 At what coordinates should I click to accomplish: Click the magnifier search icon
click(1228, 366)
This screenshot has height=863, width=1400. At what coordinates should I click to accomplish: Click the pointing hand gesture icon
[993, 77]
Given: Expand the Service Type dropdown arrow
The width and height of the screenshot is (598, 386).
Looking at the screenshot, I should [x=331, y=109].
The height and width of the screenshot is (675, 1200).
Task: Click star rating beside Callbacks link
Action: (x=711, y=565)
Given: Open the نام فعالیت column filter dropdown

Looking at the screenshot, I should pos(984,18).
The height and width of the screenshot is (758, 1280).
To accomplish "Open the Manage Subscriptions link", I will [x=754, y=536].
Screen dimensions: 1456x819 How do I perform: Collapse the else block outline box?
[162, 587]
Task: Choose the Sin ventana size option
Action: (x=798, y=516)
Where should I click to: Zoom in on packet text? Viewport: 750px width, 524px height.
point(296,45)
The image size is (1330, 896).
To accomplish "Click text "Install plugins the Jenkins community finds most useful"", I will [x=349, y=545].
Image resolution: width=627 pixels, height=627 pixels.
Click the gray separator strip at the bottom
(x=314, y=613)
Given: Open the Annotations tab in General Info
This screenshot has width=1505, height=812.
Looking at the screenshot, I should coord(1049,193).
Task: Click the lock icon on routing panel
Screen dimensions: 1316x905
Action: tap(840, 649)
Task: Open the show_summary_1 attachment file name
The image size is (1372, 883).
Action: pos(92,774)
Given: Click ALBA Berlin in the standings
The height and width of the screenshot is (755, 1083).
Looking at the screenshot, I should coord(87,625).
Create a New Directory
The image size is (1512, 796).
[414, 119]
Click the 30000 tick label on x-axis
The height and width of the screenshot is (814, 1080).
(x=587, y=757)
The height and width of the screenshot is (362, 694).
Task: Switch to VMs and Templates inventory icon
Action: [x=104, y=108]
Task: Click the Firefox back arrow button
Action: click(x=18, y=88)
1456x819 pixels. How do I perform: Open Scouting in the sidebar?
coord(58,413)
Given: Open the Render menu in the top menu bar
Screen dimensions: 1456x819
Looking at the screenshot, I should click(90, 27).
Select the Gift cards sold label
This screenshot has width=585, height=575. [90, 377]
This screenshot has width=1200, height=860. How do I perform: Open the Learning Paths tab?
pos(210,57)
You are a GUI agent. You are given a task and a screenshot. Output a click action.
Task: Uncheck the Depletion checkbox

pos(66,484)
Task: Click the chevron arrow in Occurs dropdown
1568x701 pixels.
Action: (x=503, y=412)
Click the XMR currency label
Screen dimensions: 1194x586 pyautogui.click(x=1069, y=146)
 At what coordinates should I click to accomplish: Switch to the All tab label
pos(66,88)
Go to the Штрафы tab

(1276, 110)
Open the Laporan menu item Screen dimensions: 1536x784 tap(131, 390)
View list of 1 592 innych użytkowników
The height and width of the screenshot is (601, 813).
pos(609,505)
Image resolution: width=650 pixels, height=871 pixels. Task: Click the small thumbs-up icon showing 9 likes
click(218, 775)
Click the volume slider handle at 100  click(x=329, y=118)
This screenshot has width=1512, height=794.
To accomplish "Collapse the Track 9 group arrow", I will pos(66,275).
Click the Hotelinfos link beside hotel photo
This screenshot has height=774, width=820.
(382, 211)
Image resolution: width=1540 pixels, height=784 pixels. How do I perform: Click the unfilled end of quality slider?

◆ ◆ ◆ ◆ ◆ ◆ ◆

● EXERCISE TASK: Can you rewrite all of the data above with "Image resolution" renamed to "Screenshot size" and every other part left unchanged?

● FULL RESPONSE:
 At what coordinates should I click to accomplish: Click the magnifier search icon
click(1228, 366)
This screenshot has height=863, width=1400. At what coordinates should I click to accomplish: Click the pointing hand gesture icon
[993, 77]
Given: Expand the Service Type dropdown arrow
The width and height of the screenshot is (598, 386).
Looking at the screenshot, I should [x=331, y=109].
The height and width of the screenshot is (675, 1200).
Task: Click star rating beside Callbacks link
Action: (x=711, y=565)
Given: Open the نام فعالیت column filter dropdown

Looking at the screenshot, I should pos(984,18).
The height and width of the screenshot is (758, 1280).
To accomplish "Open the Manage Subscriptions link", I will [x=754, y=536].
Screen dimensions: 1456x819 How do I perform: Collapse the else block outline box?
[162, 587]
Task: Choose the Sin ventana size option
Action: (x=798, y=516)
Where should I click to: Zoom in on packet text? Viewport: 750px width, 524px height.
point(296,45)
The image size is (1330, 896).
To accomplish "Click text "Install plugins the Jenkins community finds most useful"", I will [x=349, y=545].
Screenshot size: width=627 pixels, height=627 pixels.
Click the gray separator strip at the bottom
(x=314, y=613)
Given: Open the Annotations tab in General Info
This screenshot has width=1505, height=812.
Looking at the screenshot, I should coord(1049,193).
Task: Click the lock icon on routing panel
Screen dimensions: 1316x905
Action: tap(840, 649)
Task: Open the show_summary_1 attachment file name
The image size is (1372, 883).
Action: pos(92,774)
Given: Click ALBA Berlin in the standings
The height and width of the screenshot is (755, 1083).
Looking at the screenshot, I should coord(87,625).
Create a New Directory
The image size is (1512, 796).
[414, 119]
Click the 30000 tick label on x-axis
The height and width of the screenshot is (814, 1080).
(x=587, y=757)
The height and width of the screenshot is (362, 694).
Task: Switch to VMs and Templates inventory icon
Action: [x=104, y=108]
Task: Click the Firefox back arrow button
Action: click(x=18, y=88)
1456x819 pixels. How do I perform: Open Scouting in the sidebar?
coord(58,413)
Given: Open the Render menu in the top menu bar
Screen dimensions: 1456x819
Looking at the screenshot, I should click(90, 27).
Select the Gift cards sold label
This screenshot has width=585, height=575. [90, 377]
This screenshot has width=1200, height=860. How do I perform: Open the Learning Paths tab?
pos(210,57)
You are a GUI agent. You are given a task and a screenshot. Output a click action.
Task: Uncheck the Depletion checkbox

pos(66,484)
Task: Click the chevron arrow in Occurs dropdown
1568x701 pixels.
Action: (x=503, y=412)
Click the XMR currency label
Screen dimensions: 1194x586 pyautogui.click(x=1069, y=146)
 At what coordinates should I click to accomplish: Switch to the All tab label
pos(66,88)
Go to the Штрафы tab

(1276, 110)
Open the Laporan menu item Screen dimensions: 1536x784 tap(131, 390)
View list of 1 592 innych użytkowników
The height and width of the screenshot is (601, 813).
pos(609,505)
Screenshot size: width=650 pixels, height=871 pixels. Task: Click the small thumbs-up icon showing 9 likes
click(218, 775)
Click the volume slider handle at 100  click(x=329, y=118)
This screenshot has width=1512, height=794.
To accomplish "Collapse the Track 9 group arrow", I will pos(66,275).
Click the Hotelinfos link beside hotel photo
This screenshot has height=774, width=820.
(382, 211)
Screenshot size: width=1540 pixels, height=784 pixels. How do I perform: Click the unfilled end of quality slider?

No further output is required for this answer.